Reputation: 329
I am trying to figure out how to set schema for Row object. I am copied code from docs https://spark.apache.org/docs/2.4.0/api/scala/index.html#org.apache.spark.sql.types.StructType
import org.apache.spark.sql._
import org.apache.spark.sql.types._
val innerStruct =
StructType(
StructField("f1", IntegerType, true) ::
StructField("f2", LongType, false) ::
StructField("f3", BooleanType, false) :: Nil)
val struct = StructType(
StructField("a", innerStruct, true) :: Nil)

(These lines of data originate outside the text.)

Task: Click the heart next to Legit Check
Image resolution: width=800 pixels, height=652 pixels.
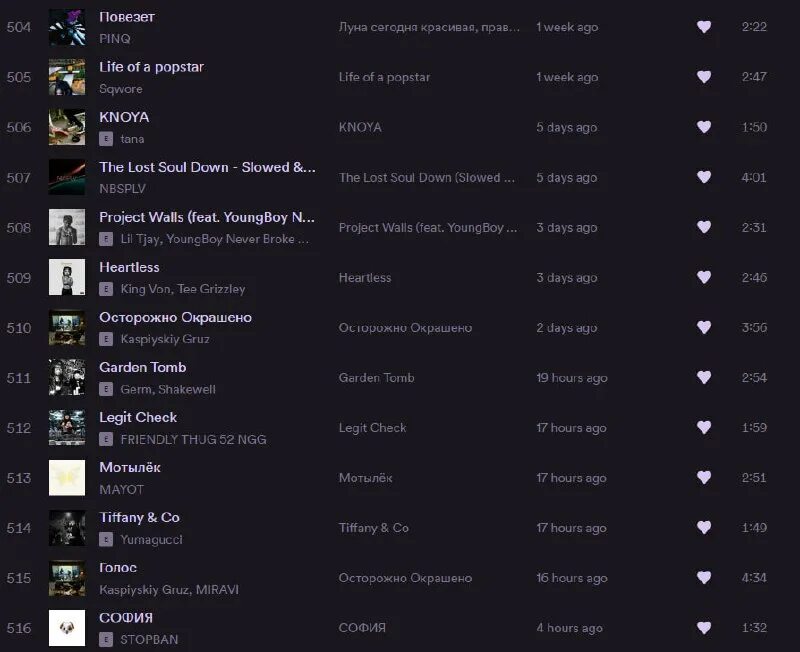Action: point(704,427)
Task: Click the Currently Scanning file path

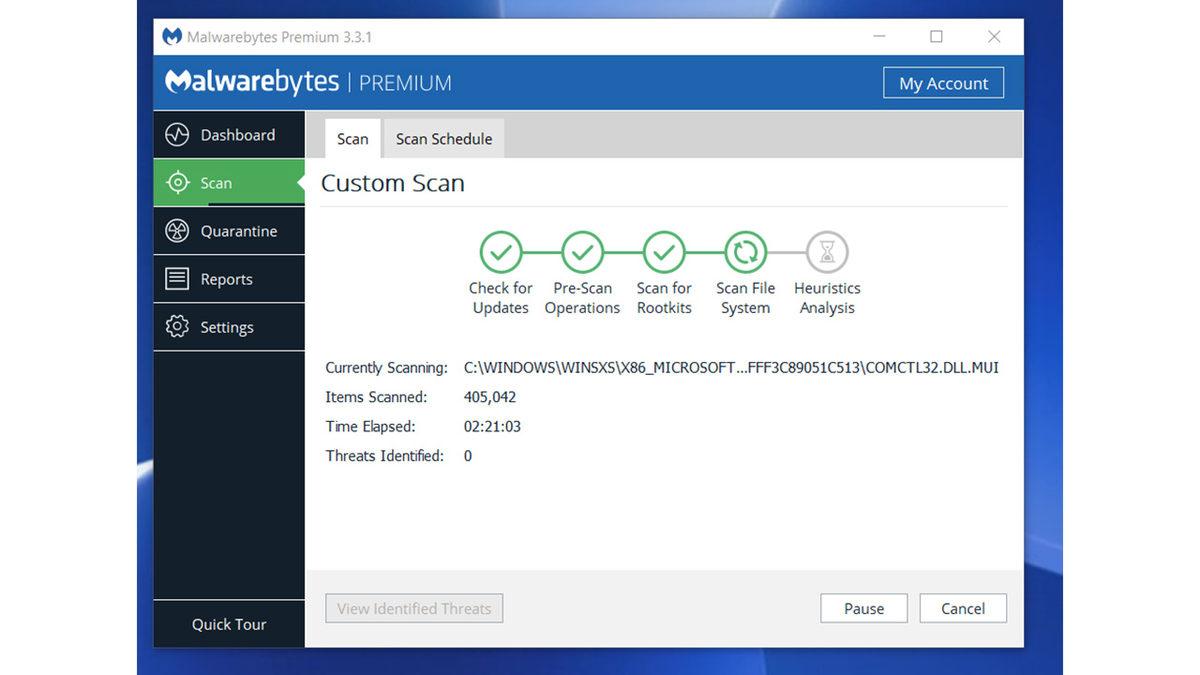Action: (x=730, y=367)
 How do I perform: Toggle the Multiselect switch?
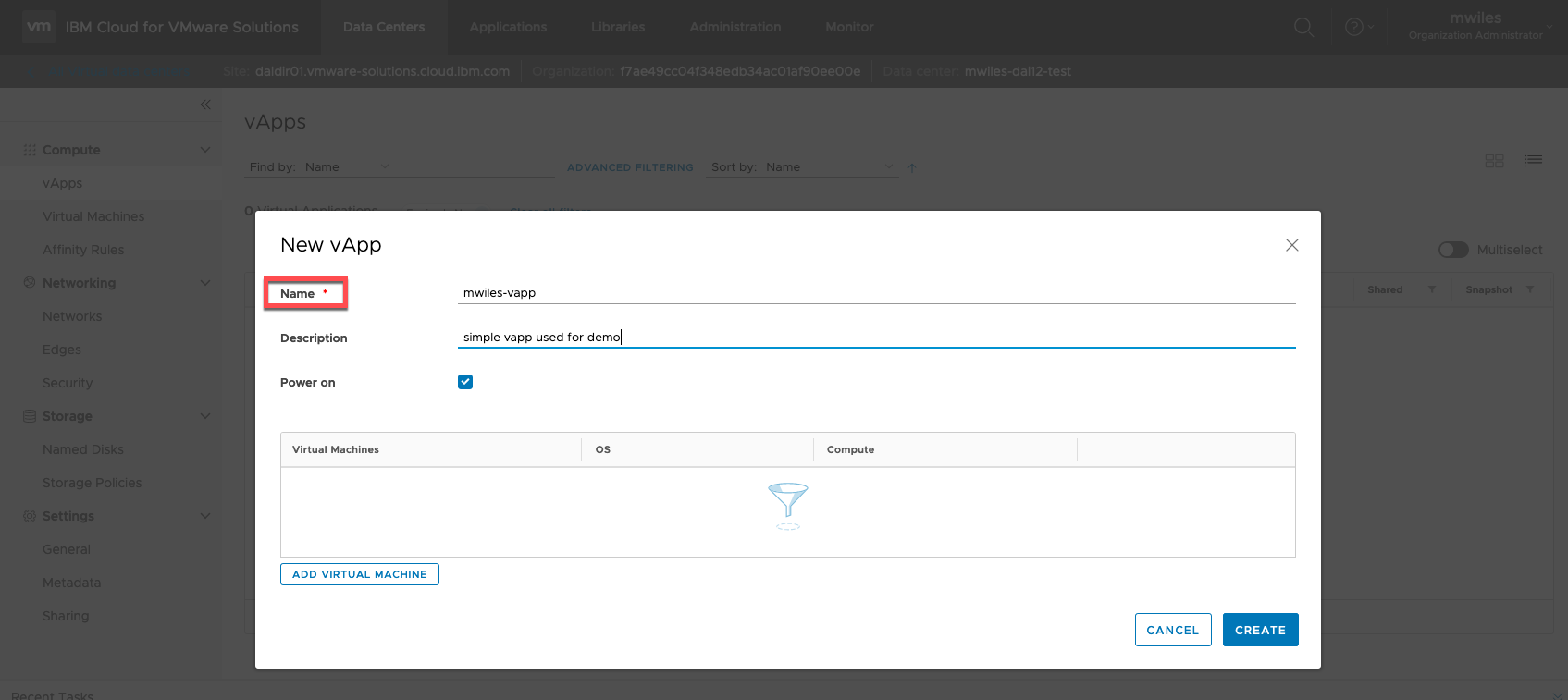coord(1453,250)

// Create a Row with the schema defined by struct
val row = Row(Row(1, 2, true))
However schema is null
println(row, row.schema)
// ([[1,2,true]],null)
So how to set schema?
Upvotes: 0
Views: 406
Reputation: 1572
Firstly you can create an rdd and then a dataframe with schema specifying from the row as follows:
val rdd = sparkSession.sparkContext.makeRDD(Seq(row))
val dataFrame = sparkSession.createDataFrame(rdd, struct)
println(dataFrame.schema)
Will print:
StructType(StructField(a,StructType(StructField(f1,IntegerType,true), StructField(f2,LongType,false), StructField(f3,BooleanType,false)),true))
Upvotes: 0
Reputation: 11449
val df=Seq(
| (1, 2000l, true),
| (3,4500l,false)
| ).toDF("f1","f2","f3")
df: org.apache.spark.sql.DataFrame = [f1: int, f2: bigint ... 1 more field]
case class TestCase(f1: Int, f2: Long,f3: Boolean)
defined class TestCase
val encoder = org.apache.spark.sql.Encoders.product[TestCase]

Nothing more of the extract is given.